“Nessuno si giri dall’altra parte”: intesa per tutela testimoni
3 Giugno 2026
“La firma di questo protocollo rappresenta un primo passo importantissimo. Ci dice che la Regione e le istituzioni di questo territorio non si girano dall’altra parte e sono a fianco di chi denuncia”. Lo ha sottolineato il procuratore della Repubblica di Torino e della Direzione distrettuale antimafia, Giovanni Bombardieri, commentando l’importanza dell’Intesa che dà attuazione alla misura regionale a sostegno dei testimoni di giustizia.

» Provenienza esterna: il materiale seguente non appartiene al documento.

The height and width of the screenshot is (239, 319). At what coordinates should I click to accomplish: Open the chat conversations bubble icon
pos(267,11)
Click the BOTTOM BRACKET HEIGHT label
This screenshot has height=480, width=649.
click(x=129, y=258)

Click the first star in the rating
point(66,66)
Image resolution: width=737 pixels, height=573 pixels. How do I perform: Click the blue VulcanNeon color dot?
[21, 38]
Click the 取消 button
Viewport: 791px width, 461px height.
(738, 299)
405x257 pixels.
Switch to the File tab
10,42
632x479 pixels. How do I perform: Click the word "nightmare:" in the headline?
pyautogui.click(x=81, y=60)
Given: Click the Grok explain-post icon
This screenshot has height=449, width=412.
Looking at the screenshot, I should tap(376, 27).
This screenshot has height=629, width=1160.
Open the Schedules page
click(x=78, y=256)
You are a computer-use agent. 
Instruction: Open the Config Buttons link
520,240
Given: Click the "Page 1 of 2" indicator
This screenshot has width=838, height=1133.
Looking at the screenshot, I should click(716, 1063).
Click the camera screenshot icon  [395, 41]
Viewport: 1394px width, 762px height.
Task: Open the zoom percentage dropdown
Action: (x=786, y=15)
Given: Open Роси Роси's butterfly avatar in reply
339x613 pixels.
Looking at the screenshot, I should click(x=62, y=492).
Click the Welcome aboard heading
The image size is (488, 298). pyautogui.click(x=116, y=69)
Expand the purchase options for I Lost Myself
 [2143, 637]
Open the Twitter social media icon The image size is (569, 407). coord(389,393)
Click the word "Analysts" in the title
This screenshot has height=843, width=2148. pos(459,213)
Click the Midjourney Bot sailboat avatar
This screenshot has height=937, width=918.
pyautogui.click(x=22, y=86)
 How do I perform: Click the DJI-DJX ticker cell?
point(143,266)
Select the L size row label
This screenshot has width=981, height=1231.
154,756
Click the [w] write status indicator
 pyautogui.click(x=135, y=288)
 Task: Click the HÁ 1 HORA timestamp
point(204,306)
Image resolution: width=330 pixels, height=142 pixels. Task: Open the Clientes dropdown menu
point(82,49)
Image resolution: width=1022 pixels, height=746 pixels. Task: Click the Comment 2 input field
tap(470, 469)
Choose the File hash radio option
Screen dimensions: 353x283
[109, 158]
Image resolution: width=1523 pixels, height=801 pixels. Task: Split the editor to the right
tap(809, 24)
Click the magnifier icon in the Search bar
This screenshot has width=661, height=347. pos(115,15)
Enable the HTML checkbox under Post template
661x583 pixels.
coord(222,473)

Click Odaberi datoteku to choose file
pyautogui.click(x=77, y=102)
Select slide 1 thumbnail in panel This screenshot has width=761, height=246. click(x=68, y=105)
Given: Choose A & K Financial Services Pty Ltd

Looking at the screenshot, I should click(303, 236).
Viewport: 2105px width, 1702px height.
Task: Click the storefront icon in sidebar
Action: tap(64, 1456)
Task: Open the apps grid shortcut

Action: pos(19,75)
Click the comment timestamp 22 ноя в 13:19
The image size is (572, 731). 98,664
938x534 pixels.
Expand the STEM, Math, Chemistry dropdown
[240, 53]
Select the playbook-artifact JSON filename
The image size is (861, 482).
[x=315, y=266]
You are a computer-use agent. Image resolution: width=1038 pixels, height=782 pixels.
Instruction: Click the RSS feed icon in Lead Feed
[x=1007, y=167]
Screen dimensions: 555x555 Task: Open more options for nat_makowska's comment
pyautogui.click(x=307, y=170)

“L’accordo, un unicum e il primo in Italia, testimonia la vicinanza e il sostegno a chi sceglie di denunciare – sottolinea il presidente della Regione Piemonte, Alberto Cirio – mettendo a rischio la propria vita e la stabilità dell’intero nucleo familiare”. La convinzione che il contrasto alla criminalità organizzata passi per un forte spirito di collaborazione tra istituzioni è il fondamento dell’intesa per il prefetto Donato Cafagna, che in questa sede ha rappresentato tutte le prefetture del Piemonte.
Con questo strumento legislativo sarà possibile per la Regione integrare le risorse statali con i fondi regionali, rendendo immediato e più consistente il supporto economico ai beneficiari, senza però sovrapporsi al sistema nazionale di protezione e assistenza.
L’obiettivo condiviso dai soggetti firmatari è quello di tutelare maggiormente i testimoni nel periodo che intercorre tra il momento della testimonianza e quello in cui l’organo competente, la Commissione centrale per la definizione e l’applicazione delle speciali misure di protezione, delibera lo status di testimone, grazie al quale vengono attivate le tutele previste dalla legge.
La Regione ha messo a disposizione circa 800.000 euro, a valere sul fondo antiusura, che si traducono poi in un contributo economico di 3.000 euro per ciascun testimone. È garantita la massima riservatezza dei dati personali.